SMALL COMPANY VALUE PORTFOLIO
  The Small Company Value Portfolio seeks long-term capital appreciation. The
Portfolio is a diversified management investment company that pursues its
investment objective by investing primarily in a portfolio of equity securities
of small capitalization companies that Warburg considers to be relatively
undervalued. Current income is a secondary consideration in selecting portfolio
investments. Under normal market conditions the Portfolio will invest at least
65% of its total assets in common stocks, preferred stocks, debt securities
convertible into common stocks, warrants and other rights of small companies.
The Portfolio considers a "small" company to be one that has a market
capitalization, measured at the time the Portfolio purchases a security of that
company, within the range of capitalizations of companies represented in the
Russell 2000 Index. (As of January 31, 1998, the Russell 2000 Index included
companies with market capitalizations between $23.7 million and $2.7 billion.)
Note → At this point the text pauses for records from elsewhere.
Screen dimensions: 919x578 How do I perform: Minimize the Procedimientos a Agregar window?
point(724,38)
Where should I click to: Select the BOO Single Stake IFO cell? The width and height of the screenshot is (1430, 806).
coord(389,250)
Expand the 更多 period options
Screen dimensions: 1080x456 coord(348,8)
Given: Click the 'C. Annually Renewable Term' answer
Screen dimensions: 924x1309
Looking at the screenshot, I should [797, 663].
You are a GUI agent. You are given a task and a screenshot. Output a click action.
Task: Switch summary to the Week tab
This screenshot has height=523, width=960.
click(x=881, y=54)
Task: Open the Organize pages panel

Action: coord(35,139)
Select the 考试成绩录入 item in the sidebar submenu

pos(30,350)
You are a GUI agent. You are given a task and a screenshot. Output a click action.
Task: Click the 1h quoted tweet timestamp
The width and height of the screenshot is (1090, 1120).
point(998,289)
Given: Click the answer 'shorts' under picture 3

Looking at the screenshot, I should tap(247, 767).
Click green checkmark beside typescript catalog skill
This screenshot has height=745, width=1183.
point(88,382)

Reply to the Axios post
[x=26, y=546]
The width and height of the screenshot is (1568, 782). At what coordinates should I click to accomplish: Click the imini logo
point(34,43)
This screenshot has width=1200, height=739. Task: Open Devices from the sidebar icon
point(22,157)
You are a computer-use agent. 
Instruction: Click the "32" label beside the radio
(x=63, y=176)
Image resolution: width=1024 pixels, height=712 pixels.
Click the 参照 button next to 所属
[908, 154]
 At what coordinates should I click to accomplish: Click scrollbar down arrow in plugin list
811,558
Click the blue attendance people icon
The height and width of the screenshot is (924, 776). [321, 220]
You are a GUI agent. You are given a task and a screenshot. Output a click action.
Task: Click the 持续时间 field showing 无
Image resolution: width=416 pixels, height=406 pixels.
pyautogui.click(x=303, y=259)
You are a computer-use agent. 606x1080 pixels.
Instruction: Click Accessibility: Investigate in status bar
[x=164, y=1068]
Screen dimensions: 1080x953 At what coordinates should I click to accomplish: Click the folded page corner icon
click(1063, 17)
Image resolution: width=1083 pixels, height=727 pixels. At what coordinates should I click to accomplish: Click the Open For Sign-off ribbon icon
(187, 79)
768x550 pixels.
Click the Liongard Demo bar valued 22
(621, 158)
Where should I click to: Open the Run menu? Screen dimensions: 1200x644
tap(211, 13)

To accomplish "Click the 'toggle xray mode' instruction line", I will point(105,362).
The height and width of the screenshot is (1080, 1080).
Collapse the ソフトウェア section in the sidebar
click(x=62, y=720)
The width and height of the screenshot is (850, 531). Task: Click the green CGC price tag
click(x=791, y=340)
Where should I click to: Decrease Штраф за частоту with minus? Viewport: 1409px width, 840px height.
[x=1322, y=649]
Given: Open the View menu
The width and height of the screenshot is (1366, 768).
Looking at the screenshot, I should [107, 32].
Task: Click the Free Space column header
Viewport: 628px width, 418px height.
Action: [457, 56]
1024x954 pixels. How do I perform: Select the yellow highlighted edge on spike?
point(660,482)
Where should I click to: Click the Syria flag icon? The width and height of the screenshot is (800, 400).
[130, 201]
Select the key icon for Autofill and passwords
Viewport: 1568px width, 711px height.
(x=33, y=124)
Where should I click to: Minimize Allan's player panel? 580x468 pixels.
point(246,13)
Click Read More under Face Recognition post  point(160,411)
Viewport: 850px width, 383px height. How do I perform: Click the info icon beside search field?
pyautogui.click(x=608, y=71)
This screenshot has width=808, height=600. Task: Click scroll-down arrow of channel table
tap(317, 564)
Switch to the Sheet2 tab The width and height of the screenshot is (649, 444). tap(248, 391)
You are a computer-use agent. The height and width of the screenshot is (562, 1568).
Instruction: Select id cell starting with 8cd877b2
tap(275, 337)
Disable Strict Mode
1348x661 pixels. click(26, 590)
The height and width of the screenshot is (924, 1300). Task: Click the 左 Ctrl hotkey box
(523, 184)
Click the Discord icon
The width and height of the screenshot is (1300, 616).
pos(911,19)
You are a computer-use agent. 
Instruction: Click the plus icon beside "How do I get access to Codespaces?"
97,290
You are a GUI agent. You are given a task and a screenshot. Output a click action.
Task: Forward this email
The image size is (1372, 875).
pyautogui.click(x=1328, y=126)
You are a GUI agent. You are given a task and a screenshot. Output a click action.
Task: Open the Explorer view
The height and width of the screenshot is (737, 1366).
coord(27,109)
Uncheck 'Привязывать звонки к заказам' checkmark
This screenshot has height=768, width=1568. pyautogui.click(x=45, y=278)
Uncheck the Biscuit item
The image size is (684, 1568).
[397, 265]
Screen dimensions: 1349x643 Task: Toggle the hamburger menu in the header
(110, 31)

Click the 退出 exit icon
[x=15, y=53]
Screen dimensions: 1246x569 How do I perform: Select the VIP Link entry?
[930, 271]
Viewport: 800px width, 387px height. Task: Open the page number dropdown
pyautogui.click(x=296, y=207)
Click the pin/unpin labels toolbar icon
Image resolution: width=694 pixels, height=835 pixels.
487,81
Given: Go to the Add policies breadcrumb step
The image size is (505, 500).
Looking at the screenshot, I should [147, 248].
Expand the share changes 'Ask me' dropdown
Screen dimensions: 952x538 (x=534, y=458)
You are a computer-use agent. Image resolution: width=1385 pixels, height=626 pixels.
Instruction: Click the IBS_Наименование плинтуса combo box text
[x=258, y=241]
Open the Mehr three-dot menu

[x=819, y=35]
Companies whose capitalization no longer meets this definition after purchase
continue to be considered small companies for purposes of the Portfolio's policy
of investing at least 65% of its assets in small companies. In addition, the
Portfolio has the flexibility to invest in companies with a market
capitalization of any size when the 65% policy is met. As a result of these
policies, the average market capitalization of the Portfolio at any particular
time may exceed $2.7 billion, particularly at times when the market values of
small company stocks are rising.
  Warburg will determine whether a company is undervalued based on a variety of
measures, including price/earnings ratio, price/book ratio, price/cash flow
ratio, earnings growth and debt/capital ratio. Other relevant factors, including
a company's asset value, franchise value and quality of management, will also be
considered. The Portfolio will invest primarily in companies whose securities
are traded on U.S. stock exchanges or in the U.S. over-the-counter market, but
may invest up to 20% of its assets in foreign securities, which are not included
within the Portfolio's 65% policy on investing in small companies described
above.
 
VALUE PORTFOLIO
  The Value Portfolio's investment objective is total return. The Portfolio is a
diversified portfolio that pursues its investment objective by investing
primarily in a portfolio of equity securities of large capitalization domestic
companies that Warburg considers to be relatively undervalued. Current income is
a secondary consideration in selecting portfolio investments. The Portfolio
intends to invest at least 80% of its total assets in common stocks, preferred
stocks, warrants and other rights and securities convertible into or
exchangeable for common stocks of large companies (i.e., companies having stock
market capitalizations of $1 billion or greater at the time of initial purchase)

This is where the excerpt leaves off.